The vote follows the unraveling of a bipartisan Senate deal to crack down on illegal border crossings and impose new restrictions on migration. Republican support faltered after the party’s presidential front-runner, Donald Trump, attacked the deal, arguing the border legislation would be “a great gift for Democrats.”

Immigration has risen to near the top of voters’ election-year concerns as illegal border crossings soar while inflation eases, unemployment remains low and consumer confidence strengthens. President Joe Biden is vulnerable on the issue, with six in 10 swing-state voters saying he bears responsibility for the migration surge, according to a Bloomberg News/Morning Consult poll.

A Senate impeachment trial would provide House Republicans a high-profile forum to air criticism of Biden’s immigration policies, though Senate Democrats could deny them that opportunity. The Senate could vote to dismiss the charges or take other action to sideline them.

“History will not look kindly on House Republicans for their blatant act of unconstitutional partisanship that has targeted an honorable public servant in order to play petty political games,” Biden said in a statement after the vote.

Read More: Swing-State Voters Blame Biden for Migrant Surge at the Border

The impeachment articles charge Mayorkas with failing to enforce US immigration laws, including a mandate to lock up migrants who cross the border illegally. Congress has never provided enough funding to detain all border-crossers and no administration has done so.

The articles also accuse the secretary of violating public trust by insisting the border was secure and by scrapping several Trump-era border restrictions.

“Secretary Mayorkas has explicitly refused to obey the law,” said House Homeland Security Chairman Mark Green, a Tennessee Republican. “He no longer deserves to keep his job.”

Representative Mike Gallagher of Wisconsin, one of the Republicans who opposed the impeachment articles, warned colleagues that impeaching Mayorkas would “set a dangerous new precedent” that could be used against Republicans.

Shortly after Gallagher voted against impeachment last week, he announced he wouldn’t run for reelection, though he said the decision was unrelated.

Democrats panned the Mayorkas effort as a political stunt.

“What are Republicans focusing on?
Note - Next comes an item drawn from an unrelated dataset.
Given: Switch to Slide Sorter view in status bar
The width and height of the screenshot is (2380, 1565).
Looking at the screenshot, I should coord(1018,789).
Stupid impeachments and banning abortion,” Representative Ted Lieu, a California Democrat, said.

The only time the House previously impeached a cabinet secretary was 1876, after a congressional committee found evidence Secretary of War William Belknap had been operating a kickback scheme startling even for the scandal-tarnished administration of President Ulysses S Grant. Belknap resigned the same day he was impeached and was acquitted after a Senate trial.